WIFI Contact Prediction

(Wojtusiak, Wang, Vakkalagadda, Durbha, Alemi, Roess)

Our team is studying how to utilize WIFI infrastructure data to predict potential contacts between people. COVID-19 pandemics made everyone realize public health requires being able to utilize existing datasets. In this specific case we utilize data that are routinely collected by IT departments as part of network maintenance – access logs for the WIFI networks. Such logs can tell us who was at a specific location at a given time. Then when needed, the data can be used to backtrack who else was there. This can help in activities such as contact tracing during a disease outbreak.

The key part of the problem is that WIFI data are not very accurate. Even though there may be 100+ WIFI access points in a large building, each of them covers many rooms. This does does not help in pinpointing exact person’s location. This is what this research is about.

It is also important to note that there is a lot of published work on increasing accuracy of WIFI location tracking. Our goal is to ignore most of it: our intention is not to use specialized apps on cell phones (to triangulate location) or to install additional scanning devices or modify network infrastructure in any way. This is costly and often infeasible.  Our intention is to use only data that are collected by the networks by default, and this is essentially just access logs. In addition, if available, we also use floorplan information and known locations of access points. Experimental results show that knowing floorplans significantly increases performance of the method.

Here is an example of how a person enters a building and moves around. The short animation is based on real movements of our study participant. It shows when the person’s cell phone connects to access points in different places.

How does it work?

First, floorplans are mapped to graphs. This is a relatively easy process although it takes some time. Mapping of one large 500+ room building may take a few hours. The saved graph data are in the form of a list of connected rooms and used later by the prediction algorithm.

Then, WIFI log data are extracted. This needs to be done by network support. Many enterprise networks can be used to extract logs automatically on a scheduled basis (we suggest daily for the purpose of contact prediction). Log data essentially includes information of who connected to which access point and for how long.
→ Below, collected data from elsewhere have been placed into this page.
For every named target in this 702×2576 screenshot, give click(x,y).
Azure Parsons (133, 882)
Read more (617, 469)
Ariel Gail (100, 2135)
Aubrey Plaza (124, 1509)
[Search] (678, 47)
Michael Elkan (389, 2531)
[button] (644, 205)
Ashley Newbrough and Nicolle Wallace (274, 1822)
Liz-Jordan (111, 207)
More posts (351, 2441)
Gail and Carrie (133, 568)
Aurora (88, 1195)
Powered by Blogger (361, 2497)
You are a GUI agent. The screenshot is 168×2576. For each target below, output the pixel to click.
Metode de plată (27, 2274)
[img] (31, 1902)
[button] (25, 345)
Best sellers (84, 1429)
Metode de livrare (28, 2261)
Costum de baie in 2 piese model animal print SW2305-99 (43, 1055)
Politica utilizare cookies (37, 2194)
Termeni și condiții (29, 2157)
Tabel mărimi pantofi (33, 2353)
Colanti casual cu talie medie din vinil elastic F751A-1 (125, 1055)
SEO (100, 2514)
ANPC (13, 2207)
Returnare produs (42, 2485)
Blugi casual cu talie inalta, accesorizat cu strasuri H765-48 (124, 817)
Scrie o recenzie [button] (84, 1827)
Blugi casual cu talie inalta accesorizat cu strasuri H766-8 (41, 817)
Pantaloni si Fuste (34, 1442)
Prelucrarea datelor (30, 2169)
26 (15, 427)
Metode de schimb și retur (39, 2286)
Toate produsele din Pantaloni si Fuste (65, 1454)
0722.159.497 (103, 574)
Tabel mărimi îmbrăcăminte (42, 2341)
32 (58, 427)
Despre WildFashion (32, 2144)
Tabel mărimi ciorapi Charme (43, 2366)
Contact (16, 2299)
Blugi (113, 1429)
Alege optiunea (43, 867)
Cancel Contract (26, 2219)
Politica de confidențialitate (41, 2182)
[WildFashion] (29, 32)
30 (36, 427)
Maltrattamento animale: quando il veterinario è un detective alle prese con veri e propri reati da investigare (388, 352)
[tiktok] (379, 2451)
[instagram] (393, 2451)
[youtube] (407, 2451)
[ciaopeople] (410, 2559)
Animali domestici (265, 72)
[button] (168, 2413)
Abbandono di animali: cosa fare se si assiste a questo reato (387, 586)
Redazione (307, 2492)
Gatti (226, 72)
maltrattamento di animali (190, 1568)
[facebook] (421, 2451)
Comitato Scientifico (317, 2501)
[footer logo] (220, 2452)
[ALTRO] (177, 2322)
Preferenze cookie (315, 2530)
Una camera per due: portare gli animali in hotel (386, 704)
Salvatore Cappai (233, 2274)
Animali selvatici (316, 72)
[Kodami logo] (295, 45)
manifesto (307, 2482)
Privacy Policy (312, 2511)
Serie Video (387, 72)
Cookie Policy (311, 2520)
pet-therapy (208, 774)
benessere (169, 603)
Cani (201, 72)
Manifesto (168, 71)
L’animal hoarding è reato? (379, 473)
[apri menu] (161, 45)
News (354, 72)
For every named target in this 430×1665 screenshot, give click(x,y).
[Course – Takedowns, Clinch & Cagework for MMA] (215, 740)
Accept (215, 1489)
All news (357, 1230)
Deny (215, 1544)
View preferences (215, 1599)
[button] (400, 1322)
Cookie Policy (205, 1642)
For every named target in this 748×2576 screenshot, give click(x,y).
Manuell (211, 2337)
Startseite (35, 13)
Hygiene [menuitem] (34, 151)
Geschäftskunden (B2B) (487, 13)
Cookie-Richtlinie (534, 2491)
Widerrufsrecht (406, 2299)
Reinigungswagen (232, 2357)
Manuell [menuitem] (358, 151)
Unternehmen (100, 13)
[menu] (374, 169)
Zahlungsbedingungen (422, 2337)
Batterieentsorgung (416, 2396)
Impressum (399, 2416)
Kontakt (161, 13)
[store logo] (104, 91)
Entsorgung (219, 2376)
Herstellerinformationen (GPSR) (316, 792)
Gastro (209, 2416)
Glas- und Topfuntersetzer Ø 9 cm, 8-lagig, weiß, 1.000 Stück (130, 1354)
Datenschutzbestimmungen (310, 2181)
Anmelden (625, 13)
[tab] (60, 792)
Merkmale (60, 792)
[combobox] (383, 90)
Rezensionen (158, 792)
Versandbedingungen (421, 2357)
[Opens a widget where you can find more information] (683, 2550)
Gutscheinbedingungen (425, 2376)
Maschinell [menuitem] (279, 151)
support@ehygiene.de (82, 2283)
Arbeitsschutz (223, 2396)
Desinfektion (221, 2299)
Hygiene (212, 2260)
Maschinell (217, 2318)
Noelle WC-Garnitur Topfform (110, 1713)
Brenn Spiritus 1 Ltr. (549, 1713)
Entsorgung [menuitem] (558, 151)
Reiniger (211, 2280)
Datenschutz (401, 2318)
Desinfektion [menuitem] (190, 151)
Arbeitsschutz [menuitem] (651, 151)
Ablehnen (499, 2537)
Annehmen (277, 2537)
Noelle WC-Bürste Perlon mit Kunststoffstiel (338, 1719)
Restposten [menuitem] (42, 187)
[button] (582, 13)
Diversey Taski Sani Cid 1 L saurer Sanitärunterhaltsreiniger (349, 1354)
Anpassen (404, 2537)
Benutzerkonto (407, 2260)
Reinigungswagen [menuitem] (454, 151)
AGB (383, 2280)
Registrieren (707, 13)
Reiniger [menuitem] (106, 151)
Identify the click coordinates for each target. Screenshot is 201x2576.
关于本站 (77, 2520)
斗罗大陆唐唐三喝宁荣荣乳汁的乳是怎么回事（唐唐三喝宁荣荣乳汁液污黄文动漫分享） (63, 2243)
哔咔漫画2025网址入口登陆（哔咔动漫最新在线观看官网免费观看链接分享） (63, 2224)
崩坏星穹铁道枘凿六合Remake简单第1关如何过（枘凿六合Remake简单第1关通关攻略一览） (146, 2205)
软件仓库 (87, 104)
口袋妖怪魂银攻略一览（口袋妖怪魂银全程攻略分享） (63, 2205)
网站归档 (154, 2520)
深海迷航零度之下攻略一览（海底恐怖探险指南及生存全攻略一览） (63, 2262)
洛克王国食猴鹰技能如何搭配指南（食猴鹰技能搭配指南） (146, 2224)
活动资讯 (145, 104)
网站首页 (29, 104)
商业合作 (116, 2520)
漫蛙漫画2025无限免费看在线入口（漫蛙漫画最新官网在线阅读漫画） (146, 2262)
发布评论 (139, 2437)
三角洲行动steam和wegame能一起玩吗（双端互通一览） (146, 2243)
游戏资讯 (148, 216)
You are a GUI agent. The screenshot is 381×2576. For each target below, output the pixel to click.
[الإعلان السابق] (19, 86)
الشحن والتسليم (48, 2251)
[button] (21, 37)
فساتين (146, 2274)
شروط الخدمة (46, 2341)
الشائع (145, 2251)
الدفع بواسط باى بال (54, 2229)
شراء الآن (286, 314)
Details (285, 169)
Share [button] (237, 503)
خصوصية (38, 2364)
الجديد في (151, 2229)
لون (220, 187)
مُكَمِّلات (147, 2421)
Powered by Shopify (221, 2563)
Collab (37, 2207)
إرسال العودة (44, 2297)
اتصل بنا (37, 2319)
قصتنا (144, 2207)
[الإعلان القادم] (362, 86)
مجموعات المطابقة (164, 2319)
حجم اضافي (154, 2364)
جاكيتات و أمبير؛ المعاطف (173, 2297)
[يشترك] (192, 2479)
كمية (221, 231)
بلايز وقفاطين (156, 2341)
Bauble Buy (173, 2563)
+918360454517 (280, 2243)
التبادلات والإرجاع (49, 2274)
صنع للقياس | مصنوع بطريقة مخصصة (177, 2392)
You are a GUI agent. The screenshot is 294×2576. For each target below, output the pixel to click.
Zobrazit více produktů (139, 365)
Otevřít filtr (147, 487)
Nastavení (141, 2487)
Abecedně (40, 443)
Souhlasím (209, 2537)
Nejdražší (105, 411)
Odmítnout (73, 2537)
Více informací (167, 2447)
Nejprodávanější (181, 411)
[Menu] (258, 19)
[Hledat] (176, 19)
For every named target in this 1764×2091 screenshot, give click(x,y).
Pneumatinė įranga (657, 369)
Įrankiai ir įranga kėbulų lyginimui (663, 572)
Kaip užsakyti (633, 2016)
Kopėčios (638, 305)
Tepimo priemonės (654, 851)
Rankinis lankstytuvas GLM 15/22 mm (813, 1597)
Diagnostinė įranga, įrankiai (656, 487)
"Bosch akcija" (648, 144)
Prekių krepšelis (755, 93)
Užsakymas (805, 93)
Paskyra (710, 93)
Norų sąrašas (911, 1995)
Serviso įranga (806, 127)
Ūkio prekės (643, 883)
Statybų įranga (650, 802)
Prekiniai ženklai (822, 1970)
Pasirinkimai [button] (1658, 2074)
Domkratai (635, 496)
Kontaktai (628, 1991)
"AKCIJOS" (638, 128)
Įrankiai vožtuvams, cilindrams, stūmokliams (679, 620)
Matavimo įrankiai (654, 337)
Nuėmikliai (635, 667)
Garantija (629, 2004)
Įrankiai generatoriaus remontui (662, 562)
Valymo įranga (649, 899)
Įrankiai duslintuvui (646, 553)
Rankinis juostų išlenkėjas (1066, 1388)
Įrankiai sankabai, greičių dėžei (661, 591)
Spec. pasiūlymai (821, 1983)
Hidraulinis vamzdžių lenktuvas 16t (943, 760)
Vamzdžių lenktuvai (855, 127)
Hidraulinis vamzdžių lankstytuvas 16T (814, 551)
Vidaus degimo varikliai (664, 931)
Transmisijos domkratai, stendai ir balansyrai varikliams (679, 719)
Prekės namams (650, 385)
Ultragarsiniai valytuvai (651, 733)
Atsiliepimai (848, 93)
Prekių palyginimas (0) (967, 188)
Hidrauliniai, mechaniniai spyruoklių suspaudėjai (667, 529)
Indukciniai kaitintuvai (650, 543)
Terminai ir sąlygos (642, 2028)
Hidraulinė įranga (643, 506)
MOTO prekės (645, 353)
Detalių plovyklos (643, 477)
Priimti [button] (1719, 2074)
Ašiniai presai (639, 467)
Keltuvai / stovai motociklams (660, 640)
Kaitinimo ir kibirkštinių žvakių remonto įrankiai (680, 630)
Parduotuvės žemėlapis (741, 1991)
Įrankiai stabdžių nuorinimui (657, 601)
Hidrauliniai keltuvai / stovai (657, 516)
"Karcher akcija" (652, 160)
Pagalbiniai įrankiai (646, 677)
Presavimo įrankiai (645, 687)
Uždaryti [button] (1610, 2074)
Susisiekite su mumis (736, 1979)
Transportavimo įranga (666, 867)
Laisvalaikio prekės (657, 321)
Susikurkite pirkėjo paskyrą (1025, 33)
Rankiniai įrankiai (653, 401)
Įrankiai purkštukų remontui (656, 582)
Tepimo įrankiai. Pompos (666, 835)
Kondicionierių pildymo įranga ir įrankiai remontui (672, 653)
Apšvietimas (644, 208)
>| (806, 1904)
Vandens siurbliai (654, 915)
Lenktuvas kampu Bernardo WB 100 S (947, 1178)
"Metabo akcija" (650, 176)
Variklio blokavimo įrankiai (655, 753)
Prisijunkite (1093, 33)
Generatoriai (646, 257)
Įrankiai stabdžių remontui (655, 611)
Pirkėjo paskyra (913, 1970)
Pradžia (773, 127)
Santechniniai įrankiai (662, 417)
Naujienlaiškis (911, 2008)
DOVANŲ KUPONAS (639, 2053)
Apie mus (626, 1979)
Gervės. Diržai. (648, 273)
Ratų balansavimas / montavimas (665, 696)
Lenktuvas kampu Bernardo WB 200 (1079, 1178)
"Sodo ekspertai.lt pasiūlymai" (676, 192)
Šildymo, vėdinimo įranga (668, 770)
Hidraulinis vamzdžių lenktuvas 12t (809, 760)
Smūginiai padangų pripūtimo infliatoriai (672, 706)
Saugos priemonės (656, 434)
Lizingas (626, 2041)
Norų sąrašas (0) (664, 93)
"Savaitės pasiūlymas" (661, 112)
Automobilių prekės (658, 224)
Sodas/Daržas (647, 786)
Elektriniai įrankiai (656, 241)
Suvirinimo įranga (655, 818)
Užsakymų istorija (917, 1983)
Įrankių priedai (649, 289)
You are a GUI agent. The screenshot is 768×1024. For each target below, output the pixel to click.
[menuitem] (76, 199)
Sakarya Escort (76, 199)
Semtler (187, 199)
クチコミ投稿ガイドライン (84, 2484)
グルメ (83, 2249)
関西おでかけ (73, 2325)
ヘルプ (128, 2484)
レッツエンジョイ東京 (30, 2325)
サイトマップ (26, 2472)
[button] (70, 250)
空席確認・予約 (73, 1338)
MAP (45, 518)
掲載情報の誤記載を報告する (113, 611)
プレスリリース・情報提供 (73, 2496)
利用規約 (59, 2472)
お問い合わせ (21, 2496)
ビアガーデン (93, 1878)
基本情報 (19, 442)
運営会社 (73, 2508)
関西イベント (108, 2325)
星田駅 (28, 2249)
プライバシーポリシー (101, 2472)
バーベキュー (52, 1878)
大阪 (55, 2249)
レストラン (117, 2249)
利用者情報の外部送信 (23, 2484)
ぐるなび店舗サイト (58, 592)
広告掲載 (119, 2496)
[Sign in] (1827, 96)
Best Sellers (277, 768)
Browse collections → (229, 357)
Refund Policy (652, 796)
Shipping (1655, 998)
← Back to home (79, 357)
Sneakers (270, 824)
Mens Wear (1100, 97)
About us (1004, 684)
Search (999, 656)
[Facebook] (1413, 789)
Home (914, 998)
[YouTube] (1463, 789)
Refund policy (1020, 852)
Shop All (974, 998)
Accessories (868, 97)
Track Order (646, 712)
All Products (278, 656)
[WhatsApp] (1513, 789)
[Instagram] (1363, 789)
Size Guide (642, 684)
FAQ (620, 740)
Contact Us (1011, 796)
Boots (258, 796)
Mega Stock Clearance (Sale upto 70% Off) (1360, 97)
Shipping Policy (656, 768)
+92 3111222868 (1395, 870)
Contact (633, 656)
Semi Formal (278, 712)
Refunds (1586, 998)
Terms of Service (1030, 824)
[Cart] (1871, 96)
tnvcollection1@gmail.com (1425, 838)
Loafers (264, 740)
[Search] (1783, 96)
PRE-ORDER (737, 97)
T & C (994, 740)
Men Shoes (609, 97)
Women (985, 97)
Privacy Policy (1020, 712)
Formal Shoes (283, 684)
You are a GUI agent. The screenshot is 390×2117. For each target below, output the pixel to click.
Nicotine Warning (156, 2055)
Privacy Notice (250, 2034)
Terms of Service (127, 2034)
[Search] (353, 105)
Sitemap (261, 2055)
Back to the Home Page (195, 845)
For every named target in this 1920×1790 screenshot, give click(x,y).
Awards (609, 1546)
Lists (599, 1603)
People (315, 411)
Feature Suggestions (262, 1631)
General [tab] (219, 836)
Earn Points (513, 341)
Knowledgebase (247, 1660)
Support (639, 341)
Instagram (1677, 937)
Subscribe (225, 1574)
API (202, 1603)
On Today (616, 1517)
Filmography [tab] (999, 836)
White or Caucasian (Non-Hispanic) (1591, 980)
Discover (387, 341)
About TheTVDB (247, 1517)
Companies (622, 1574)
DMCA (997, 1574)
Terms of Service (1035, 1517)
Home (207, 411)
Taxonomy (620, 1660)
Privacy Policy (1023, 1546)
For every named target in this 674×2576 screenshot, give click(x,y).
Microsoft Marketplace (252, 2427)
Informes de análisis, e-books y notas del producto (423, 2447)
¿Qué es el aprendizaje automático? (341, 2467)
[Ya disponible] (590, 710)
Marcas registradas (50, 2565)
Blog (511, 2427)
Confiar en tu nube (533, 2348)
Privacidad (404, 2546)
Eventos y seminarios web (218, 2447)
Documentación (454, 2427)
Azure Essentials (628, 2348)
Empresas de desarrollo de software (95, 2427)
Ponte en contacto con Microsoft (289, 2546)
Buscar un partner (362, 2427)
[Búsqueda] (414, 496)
Once the all the data are in the prediction can start. The method first predicts where a person is likely to be and for how long. It is all probabilistic because of WIFI data are not very precise. The method assigns probabilities to locations within AP range, and then predicts how a person moved between these locations. People don’t disappear in one place and magically appear in another. Our algorithm predicts which ways are likely the person for from one location to another.

Finally, once we predict who was where we can predict who was in contact with whom. We calculate a contact score. In the simplest form it is how likely two people were in contact multiplied by how long. More complex ways of calculation take into consideration other factors such as type of location.

This all sounds easy, but there a lot of technical details to work on. The report below shows some of our initial investigation.

This work would not be possible without sponsorship of National Cancer Institute through contract to Vibrent Health and our group. The movement data were collected thanks to help of study participants that made a lot of effort walking around the building and recording locations.

References

Wojtusiak, J., Vakkalagadda, V., Wang, Y., Durbha, S., Alemi, F. and Roess, A., “Towards Wi-Fi Contact Prediction: Methods and Initial Results,” Reports of the Machine Learning and Inference Laboratory, MLI 21-1, 2021.